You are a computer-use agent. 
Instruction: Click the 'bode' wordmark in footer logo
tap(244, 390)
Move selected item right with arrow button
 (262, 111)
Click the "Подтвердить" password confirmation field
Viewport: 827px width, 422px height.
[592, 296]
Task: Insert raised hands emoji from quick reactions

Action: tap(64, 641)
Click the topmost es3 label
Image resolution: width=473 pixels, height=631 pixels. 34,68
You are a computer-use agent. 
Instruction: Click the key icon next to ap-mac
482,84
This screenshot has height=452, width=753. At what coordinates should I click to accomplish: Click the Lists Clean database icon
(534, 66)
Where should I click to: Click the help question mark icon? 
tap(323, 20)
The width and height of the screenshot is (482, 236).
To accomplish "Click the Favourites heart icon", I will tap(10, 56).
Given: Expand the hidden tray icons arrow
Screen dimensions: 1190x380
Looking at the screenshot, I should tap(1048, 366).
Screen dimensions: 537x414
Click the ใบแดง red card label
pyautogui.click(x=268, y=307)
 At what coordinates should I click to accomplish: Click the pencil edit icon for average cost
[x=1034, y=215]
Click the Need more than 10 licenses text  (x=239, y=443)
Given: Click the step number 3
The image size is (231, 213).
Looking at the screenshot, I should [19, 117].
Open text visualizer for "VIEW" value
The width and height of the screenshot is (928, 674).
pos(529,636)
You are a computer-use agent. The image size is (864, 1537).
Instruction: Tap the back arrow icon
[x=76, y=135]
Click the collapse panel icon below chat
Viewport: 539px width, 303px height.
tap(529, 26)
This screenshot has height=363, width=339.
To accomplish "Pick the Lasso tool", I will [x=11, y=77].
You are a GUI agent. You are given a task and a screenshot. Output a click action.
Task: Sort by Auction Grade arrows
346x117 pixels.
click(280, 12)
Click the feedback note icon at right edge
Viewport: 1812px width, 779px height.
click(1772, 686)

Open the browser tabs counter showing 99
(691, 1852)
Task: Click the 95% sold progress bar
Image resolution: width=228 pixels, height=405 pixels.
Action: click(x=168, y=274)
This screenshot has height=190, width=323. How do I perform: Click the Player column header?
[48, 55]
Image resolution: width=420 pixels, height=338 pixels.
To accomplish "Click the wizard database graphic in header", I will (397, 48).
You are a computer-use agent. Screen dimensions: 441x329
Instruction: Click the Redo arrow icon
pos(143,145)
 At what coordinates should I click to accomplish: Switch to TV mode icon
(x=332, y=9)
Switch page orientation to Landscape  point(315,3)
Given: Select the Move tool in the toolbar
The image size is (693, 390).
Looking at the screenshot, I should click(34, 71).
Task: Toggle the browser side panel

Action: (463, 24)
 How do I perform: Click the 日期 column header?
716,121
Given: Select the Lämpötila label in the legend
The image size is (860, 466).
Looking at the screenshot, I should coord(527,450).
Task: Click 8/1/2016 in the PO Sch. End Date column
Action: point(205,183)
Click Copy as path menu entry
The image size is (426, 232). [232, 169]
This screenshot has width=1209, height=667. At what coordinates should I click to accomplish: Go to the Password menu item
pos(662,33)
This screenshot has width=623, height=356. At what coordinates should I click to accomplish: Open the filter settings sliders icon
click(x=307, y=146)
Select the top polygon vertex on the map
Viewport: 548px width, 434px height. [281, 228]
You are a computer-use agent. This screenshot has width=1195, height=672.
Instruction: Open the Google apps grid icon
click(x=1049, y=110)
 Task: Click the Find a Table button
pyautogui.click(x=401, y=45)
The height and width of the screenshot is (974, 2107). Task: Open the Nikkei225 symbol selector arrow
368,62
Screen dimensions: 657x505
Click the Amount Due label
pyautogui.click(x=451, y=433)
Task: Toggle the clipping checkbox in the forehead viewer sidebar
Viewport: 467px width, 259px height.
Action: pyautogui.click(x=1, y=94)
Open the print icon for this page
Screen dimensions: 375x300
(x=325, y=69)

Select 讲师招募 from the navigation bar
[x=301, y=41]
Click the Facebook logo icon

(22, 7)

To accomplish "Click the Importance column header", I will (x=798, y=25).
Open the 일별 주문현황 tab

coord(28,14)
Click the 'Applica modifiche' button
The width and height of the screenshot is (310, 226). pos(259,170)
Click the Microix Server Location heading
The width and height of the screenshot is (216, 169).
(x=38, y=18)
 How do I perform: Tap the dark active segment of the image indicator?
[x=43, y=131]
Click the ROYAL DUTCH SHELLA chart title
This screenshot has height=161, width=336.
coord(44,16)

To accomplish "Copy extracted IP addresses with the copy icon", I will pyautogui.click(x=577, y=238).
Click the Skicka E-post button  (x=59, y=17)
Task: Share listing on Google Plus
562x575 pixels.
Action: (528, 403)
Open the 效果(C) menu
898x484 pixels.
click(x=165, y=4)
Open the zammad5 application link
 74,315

※

ASSIGNMENT: With nothing added or dropped, write out every entry.

YOUR RESPONSE:
You are a computer-use agent. 
Instruction: Click the 'bode' wordmark in footer logo
tap(244, 390)
Move selected item right with arrow button
 (262, 111)
Click the "Подтвердить" password confirmation field
Viewport: 827px width, 422px height.
[592, 296]
Task: Insert raised hands emoji from quick reactions

Action: tap(64, 641)
Click the topmost es3 label
Image resolution: width=473 pixels, height=631 pixels. 34,68
You are a computer-use agent. 
Instruction: Click the key icon next to ap-mac
482,84
This screenshot has height=452, width=753. At what coordinates should I click to accomplish: Click the Lists Clean database icon
(534, 66)
Where should I click to: Click the help question mark icon? 
tap(323, 20)
The width and height of the screenshot is (482, 236).
To accomplish "Click the Favourites heart icon", I will tap(10, 56).
Given: Expand the hidden tray icons arrow
Screen dimensions: 1190x380
Looking at the screenshot, I should tap(1048, 366).
Screen dimensions: 537x414
Click the ใบแดง red card label
pyautogui.click(x=268, y=307)
 At what coordinates should I click to accomplish: Click the pencil edit icon for average cost
[x=1034, y=215]
Click the Need more than 10 licenses text  (x=239, y=443)
Given: Click the step number 3
The image size is (231, 213).
Looking at the screenshot, I should [19, 117].
Open text visualizer for "VIEW" value
The width and height of the screenshot is (928, 674).
pos(529,636)
You are a computer-use agent. The image size is (864, 1537).
Instruction: Tap the back arrow icon
[x=76, y=135]
Click the collapse panel icon below chat
Viewport: 539px width, 303px height.
tap(529, 26)
This screenshot has height=363, width=339.
To accomplish "Pick the Lasso tool", I will [x=11, y=77].
You are a GUI agent. You are given a task and a screenshot. Output a click action.
Task: Sort by Auction Grade arrows
346x117 pixels.
click(280, 12)
Click the feedback note icon at right edge
Viewport: 1812px width, 779px height.
click(1772, 686)

Open the browser tabs counter showing 99
(691, 1852)
Task: Click the 95% sold progress bar
Image resolution: width=228 pixels, height=405 pixels.
Action: click(x=168, y=274)
This screenshot has height=190, width=323. How do I perform: Click the Player column header?
[48, 55]
Image resolution: width=420 pixels, height=338 pixels.
To accomplish "Click the wizard database graphic in header", I will (397, 48).
You are a computer-use agent. Screen dimensions: 441x329
Instruction: Click the Redo arrow icon
pos(143,145)
 At what coordinates should I click to accomplish: Switch to TV mode icon
(x=332, y=9)
Switch page orientation to Landscape  point(315,3)
Given: Select the Move tool in the toolbar
The image size is (693, 390).
Looking at the screenshot, I should click(34, 71).
Task: Toggle the browser side panel

Action: (463, 24)
 How do I perform: Click the 日期 column header?
716,121
Given: Select the Lämpötila label in the legend
The image size is (860, 466).
Looking at the screenshot, I should coord(527,450).
Task: Click 8/1/2016 in the PO Sch. End Date column
Action: point(205,183)
Click Copy as path menu entry
The image size is (426, 232). [232, 169]
This screenshot has width=1209, height=667. At what coordinates should I click to accomplish: Go to the Password menu item
pos(662,33)
This screenshot has width=623, height=356. At what coordinates should I click to accomplish: Open the filter settings sliders icon
click(x=307, y=146)
Select the top polygon vertex on the map
Viewport: 548px width, 434px height. [281, 228]
You are a computer-use agent. This screenshot has width=1195, height=672.
Instruction: Open the Google apps grid icon
click(x=1049, y=110)
 Task: Click the Find a Table button
pyautogui.click(x=401, y=45)
The height and width of the screenshot is (974, 2107). Task: Open the Nikkei225 symbol selector arrow
368,62
Screen dimensions: 657x505
Click the Amount Due label
pyautogui.click(x=451, y=433)
Task: Toggle the clipping checkbox in the forehead viewer sidebar
Viewport: 467px width, 259px height.
Action: pyautogui.click(x=1, y=94)
Open the print icon for this page
Screen dimensions: 375x300
(x=325, y=69)

Select 讲师招募 from the navigation bar
[x=301, y=41]
Click the Facebook logo icon

(22, 7)

To accomplish "Click the Importance column header", I will (x=798, y=25).
Open the 일별 주문현황 tab

coord(28,14)
Click the 'Applica modifiche' button
The width and height of the screenshot is (310, 226). pos(259,170)
Click the Microix Server Location heading
The width and height of the screenshot is (216, 169).
(x=38, y=18)
 How do I perform: Tap the dark active segment of the image indicator?
[x=43, y=131]
Click the ROYAL DUTCH SHELLA chart title
This screenshot has height=161, width=336.
coord(44,16)

To accomplish "Copy extracted IP addresses with the copy icon", I will pyautogui.click(x=577, y=238).
Click the Skicka E-post button  (x=59, y=17)
Task: Share listing on Google Plus
562x575 pixels.
Action: (528, 403)
Open the 效果(C) menu
898x484 pixels.
click(x=165, y=4)
Open the zammad5 application link
 74,315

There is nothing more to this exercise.